Many displays are difficult to read when viewed in sunlight. Fortunately, optical filters offer a low-cost solution to this problem.

To specify a filter, the lighting conditions a display will be used in and how the eye responds to these conditions must be known. While different types of displays (for instance, CRTs and LEDs) generally have vastly different design considerations, there are common points. In general, a filter should maximize the contrast between display and background. In high ambient light, both display brightness and color are important.

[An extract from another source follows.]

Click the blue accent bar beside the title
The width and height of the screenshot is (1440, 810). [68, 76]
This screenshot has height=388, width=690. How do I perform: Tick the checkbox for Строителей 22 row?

Color is important because the eye is more sensitive to some colors than others. Therefore, even though two light sources may have the same radiant flux, one may appear brighter than another. Eye sensitivity peaks at a wavelength of about 555 nm, which is a yellow-green color. As a result, it is difficult to produce high contrast for green displays through filtering.

Color contrast is usually described by two quantities: chromatic distance and chrominance index. These characteristics are determined with a chromaticity diagram. Data points for both the background color and the color of the emitted light are plotted on the diagram. The theoretical chromatic distance between the points is then calculated with an equation that takes the mixing of emitted and reflected light into account.

The smallest discernible color difference is a dimensionless number called threshold chrominance, which has a value of about 0.00384. However, to easily differentiate between two colors, a difference of about 0.027 is recommended. This value is called the unitary color difference.

Chrominance index (IDC) is the ratio of the display's chrominance difference to the unitary color difference. Knowledge of a display's IDC is important for two reasons. First, an IDC of one implies that the display's color difference is just large enough to be easily recognized. Secondly, the IDC, in combination with a similar index for brightness, is a measure of visibility in high ambient-light conditions.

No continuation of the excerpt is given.